Start of Block

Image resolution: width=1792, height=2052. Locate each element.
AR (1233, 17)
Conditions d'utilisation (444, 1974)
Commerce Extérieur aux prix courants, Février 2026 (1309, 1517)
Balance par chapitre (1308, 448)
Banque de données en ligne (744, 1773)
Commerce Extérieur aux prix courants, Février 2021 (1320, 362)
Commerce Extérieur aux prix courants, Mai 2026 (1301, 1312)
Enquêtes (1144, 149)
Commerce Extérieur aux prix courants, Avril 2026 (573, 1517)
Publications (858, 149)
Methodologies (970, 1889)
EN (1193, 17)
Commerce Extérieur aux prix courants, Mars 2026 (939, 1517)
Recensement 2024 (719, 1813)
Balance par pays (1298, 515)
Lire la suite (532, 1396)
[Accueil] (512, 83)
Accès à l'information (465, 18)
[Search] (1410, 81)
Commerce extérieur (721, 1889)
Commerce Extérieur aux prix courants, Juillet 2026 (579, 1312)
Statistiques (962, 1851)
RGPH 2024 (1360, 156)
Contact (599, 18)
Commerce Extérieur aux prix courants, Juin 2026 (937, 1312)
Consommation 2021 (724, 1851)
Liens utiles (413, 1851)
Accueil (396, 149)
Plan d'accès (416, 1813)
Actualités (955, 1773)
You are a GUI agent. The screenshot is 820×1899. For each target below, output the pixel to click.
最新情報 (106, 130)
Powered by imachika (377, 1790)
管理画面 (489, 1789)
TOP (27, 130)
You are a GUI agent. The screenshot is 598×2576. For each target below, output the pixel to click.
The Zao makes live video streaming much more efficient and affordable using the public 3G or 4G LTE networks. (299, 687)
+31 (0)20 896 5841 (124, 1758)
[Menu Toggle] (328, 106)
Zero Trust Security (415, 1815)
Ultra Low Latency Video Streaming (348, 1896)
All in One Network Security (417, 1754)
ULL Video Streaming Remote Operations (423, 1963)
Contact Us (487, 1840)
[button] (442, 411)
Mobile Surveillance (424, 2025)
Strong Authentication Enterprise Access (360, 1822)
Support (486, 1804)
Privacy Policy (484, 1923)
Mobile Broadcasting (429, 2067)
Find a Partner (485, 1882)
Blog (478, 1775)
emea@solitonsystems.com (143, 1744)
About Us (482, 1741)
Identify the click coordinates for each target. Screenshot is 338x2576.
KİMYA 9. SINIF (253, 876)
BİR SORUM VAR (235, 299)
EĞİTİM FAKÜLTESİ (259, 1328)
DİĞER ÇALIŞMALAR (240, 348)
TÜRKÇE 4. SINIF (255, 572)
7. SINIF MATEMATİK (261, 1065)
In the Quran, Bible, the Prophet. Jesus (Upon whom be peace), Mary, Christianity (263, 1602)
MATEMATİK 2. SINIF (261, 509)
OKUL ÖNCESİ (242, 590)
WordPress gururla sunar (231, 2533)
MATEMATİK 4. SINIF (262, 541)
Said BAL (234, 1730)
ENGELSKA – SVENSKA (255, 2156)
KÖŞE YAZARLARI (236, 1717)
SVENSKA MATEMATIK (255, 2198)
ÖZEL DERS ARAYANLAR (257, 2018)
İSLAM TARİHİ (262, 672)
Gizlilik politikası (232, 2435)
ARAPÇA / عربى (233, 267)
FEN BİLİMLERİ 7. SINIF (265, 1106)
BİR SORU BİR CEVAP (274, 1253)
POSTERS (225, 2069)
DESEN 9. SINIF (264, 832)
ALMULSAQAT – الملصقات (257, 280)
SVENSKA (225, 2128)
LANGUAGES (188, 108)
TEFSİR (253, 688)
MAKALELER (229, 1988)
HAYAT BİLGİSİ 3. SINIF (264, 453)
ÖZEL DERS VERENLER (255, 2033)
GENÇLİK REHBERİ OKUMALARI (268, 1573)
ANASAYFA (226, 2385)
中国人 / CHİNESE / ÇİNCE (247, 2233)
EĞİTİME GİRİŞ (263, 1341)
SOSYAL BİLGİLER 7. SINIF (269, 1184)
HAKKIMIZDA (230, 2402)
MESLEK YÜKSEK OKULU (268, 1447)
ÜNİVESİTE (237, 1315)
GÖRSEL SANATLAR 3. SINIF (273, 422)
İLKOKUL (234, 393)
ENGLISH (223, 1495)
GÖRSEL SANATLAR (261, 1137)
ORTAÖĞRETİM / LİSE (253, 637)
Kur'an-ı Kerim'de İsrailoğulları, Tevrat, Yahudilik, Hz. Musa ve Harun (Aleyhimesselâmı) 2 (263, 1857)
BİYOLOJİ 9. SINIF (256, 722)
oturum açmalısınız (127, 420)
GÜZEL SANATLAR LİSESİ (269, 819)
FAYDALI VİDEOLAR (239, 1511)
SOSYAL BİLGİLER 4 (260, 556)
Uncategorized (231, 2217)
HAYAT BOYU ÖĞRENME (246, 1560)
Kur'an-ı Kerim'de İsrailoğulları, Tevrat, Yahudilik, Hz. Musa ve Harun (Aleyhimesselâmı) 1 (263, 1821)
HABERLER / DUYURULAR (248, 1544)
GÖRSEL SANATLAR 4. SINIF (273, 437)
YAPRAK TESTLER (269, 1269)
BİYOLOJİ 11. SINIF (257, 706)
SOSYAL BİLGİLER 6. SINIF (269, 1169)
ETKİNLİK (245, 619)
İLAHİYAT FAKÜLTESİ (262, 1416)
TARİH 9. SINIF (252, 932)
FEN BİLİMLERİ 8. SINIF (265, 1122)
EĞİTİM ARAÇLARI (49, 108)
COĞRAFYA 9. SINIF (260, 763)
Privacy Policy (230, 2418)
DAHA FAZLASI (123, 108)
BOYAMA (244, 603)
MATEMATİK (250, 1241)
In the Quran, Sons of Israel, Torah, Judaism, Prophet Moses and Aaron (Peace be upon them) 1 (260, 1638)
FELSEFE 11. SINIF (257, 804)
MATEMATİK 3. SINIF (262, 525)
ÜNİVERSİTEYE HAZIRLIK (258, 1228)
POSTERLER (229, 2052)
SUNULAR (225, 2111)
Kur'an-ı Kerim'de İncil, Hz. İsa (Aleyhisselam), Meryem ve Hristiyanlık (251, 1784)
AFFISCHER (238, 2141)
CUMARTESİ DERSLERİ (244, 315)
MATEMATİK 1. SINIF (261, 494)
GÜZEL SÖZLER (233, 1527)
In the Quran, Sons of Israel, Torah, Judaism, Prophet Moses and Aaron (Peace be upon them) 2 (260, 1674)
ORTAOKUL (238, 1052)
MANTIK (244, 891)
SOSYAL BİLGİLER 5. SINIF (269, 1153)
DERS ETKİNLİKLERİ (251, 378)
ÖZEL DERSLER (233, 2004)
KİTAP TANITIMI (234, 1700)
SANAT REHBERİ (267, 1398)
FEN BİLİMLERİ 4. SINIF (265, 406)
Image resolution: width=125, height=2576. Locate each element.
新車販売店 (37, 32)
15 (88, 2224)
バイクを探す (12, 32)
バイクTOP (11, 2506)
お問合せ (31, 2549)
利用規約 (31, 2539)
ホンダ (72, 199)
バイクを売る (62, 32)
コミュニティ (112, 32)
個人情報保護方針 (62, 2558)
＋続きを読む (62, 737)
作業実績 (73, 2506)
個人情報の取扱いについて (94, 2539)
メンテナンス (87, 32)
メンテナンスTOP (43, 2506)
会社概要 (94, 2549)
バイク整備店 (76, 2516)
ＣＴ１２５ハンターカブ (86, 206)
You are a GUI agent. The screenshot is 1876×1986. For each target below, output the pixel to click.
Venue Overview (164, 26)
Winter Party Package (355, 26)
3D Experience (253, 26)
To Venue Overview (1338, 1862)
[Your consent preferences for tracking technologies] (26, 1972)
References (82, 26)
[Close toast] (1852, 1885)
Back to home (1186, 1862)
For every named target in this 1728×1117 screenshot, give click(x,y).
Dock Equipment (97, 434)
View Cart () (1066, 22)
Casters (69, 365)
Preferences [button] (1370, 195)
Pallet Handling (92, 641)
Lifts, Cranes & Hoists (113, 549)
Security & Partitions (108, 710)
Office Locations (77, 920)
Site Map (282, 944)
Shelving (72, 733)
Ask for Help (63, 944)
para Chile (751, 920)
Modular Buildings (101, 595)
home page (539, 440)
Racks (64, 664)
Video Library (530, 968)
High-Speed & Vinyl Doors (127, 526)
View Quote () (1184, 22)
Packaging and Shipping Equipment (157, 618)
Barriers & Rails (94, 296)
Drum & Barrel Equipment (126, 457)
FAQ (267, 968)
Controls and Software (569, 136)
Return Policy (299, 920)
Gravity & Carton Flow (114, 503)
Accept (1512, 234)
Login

End of Block

Starting at the line with "会社概要 (94, 2549)" and ending at the line with "To Venue Overview (1338, 1862)", print each line of the listing above exactly, with no other lines.

Task answer:
会社概要 (94, 2549)
バイク整備店 (76, 2516)
ＣＴ１２５ハンターカブ (86, 206)
You are a GUI agent. The screenshot is 1876×1986. For each target below, output the pixel to click.
Venue Overview (164, 26)
Winter Party Package (355, 26)
3D Experience (253, 26)
To Venue Overview (1338, 1862)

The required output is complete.